Function: constriction of vessels, airways, and tracks for movement of substances through them. Contraction of organ walls for expulsion of content.
Nervous tissue
has a high degree of excitability and conductivity – more than
other tissues. Found in brain, spinal cord and nerves.
What types of cells make up nerve tissue?
Neurons (nerve cells): the units that conduct nervous impulses.
Neuroglia (a specialized group of support cells) – non-neuronal cells. Protect and assist neurons.
Two main types of membrane
Epithelial (mucous membranes, serous membranes, or cutaneous membranes. Consisting of an epithelium overlying a connective tissue layer).

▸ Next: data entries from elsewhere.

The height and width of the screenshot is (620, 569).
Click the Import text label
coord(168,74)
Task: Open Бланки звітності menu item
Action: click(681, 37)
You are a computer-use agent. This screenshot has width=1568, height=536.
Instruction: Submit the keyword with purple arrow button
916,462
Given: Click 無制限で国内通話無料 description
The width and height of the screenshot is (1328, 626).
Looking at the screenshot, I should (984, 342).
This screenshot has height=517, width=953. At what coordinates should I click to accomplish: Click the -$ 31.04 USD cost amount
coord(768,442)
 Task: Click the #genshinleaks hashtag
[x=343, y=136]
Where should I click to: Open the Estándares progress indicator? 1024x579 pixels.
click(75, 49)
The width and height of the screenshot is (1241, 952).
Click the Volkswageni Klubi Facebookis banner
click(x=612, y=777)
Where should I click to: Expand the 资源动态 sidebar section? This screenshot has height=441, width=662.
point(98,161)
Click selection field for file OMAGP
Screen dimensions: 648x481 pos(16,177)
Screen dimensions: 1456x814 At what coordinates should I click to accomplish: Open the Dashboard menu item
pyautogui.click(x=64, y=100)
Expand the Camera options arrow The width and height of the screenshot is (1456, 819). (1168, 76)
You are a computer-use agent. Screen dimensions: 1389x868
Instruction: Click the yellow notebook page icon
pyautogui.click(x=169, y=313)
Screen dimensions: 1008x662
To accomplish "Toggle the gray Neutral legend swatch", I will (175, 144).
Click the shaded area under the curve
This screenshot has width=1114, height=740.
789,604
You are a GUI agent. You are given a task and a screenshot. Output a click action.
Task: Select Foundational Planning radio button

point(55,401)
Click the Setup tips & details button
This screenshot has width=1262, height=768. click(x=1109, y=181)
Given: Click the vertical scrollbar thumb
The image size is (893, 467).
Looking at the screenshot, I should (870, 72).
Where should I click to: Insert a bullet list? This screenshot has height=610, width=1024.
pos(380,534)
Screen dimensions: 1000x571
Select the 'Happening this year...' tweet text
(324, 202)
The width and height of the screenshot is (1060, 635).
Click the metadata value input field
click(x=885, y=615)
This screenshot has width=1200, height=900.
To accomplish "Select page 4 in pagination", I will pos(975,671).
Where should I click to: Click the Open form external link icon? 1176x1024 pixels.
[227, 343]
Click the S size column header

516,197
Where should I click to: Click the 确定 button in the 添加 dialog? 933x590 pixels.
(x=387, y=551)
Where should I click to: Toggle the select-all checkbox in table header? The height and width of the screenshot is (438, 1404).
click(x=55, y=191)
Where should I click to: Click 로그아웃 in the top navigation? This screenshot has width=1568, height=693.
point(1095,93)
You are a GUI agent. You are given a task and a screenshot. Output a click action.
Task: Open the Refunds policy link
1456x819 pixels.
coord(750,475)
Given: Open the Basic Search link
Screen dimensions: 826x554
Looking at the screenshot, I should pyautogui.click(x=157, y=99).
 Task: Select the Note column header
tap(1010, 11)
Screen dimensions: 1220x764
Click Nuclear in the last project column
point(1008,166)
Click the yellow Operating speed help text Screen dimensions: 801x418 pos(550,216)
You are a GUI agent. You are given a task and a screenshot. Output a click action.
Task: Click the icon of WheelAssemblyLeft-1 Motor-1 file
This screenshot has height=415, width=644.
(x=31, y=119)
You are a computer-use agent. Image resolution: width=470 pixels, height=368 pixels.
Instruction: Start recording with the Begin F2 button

and synovial (exclusively of connective tissue and are found lining the cavities of mobile joints).
Mucous membrane
found lining body cavities, or tracts, that open into the external environment, such as the digestive, respiratory, and reproductive tracts.
Serous membrane
also known as serosae, are found covering organs (visceral serous membrane) and lining body cavities (parietal serous membrane) that do not open into the external environment.
Cutaneous membrane
refers to the skin covering the surface of the body.
Cutaneous membrane - dermis layer
Connective tissue layer (dermis) consists of areolar connective tissue and dense irregular tissue. It lies deep to the epithelial layer, supporting it and anchoring it to underlying structures.
Synovial membranes
Line joint cavities and produce the fluid within the joint.
Gliosis
the most common response to the damage of nervous tissue. It is the
formation of scar tissue composed of astrocyte glial cells.
What is bone
A rigid connective tissue that contains calcium and phosphorus.
Keloid
The result of excess production of collagen in the formation of a scar.
Myelin
The fatty insulation material that covers and protects some nerve fibers.
Myocradium
Thick, muscular layer of the heart wall.